Tuning Catalytic Reactivity via Wetting Control through Oxygen Vacancies: Ru Clusters on Anatase TiO2 and CeO2 Supports

Abstract

The shape of supported metal particles regulates their catalytic reactivity and is determined by the degree of wetting between the metal particle and the support surface. Flattened particles that wet support surfaces were reported in various catalytic systems, particularly in the subnanometer size regime. Such consequential metal-support wetting phenomena are poorly understood, and methods to study them on powder catalysts under realistic conditions are lacking. Here, we investigate the size-dependent wetting behaviors of Ru particles on two reducible-oxide supports, anatase TiO₂ (TiO₂-A) and CeO₂, under reducing catalytic conditions.
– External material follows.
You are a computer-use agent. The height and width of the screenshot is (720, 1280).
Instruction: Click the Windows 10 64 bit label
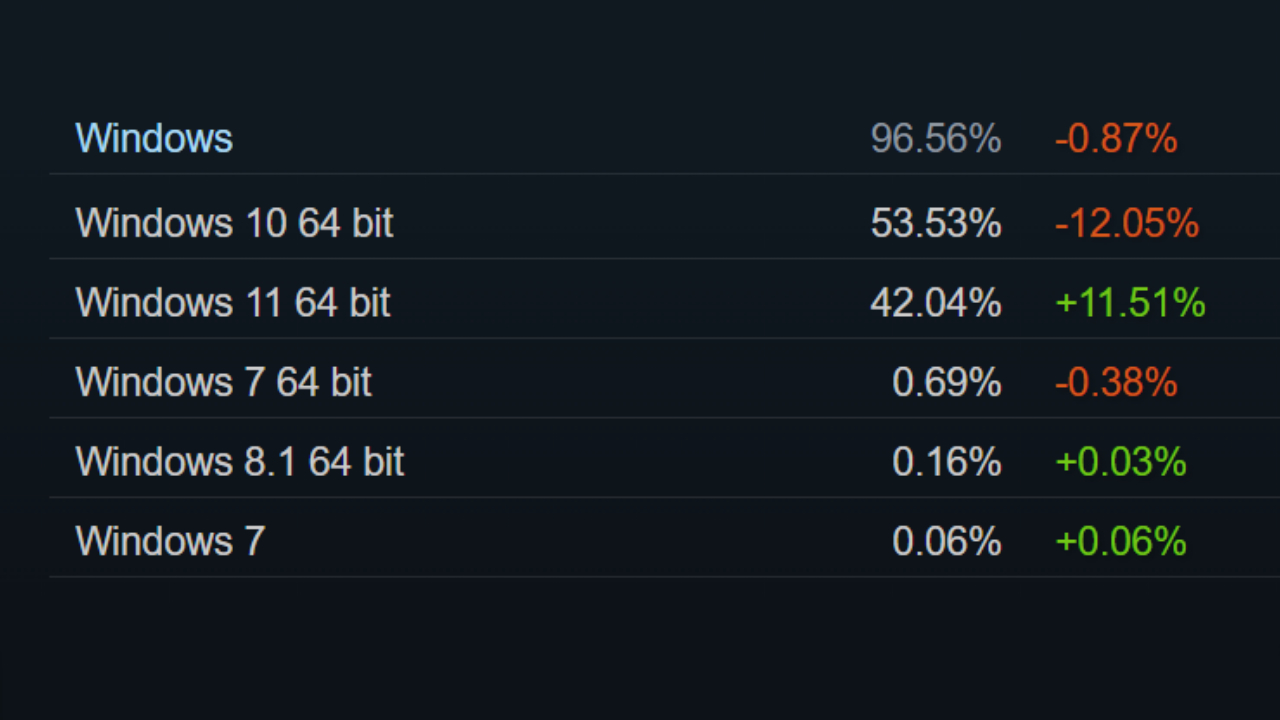tap(234, 223)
X-ray absorption spectroscopy (XAS), low-energy ion scattering (LEIS), and density functional theory (DFT) are combined to determine the shape of Ru particles. Ru particles remain three-dimensional without wetting the TiO₂-A support within the coverage range studied (0.06-0.98 Ru nm^-2). In contrast, at low coverages (<0.25 Ru nm^-2), Ru wets the CeO₂ support to form flat, disordered structures. The higher wettability of CeO₂ than TiO₂-A is attributed to oxygen vacancies in the near-surface region. The shape difference between small Ru particles or clusters on the two supports leads to drastically contrasting catalytic reactivities in polyolefin hydrogenolysis, despite similar diameters. This work highlights the implications of metal-support wetting, or cluster shape, on catalytic behaviors of small metal clusters, while establishing the foundation for future systematic studies of such a phenomenon in realistic systems, by delivering a multitechnique methodology and revealing governing fundamental principles.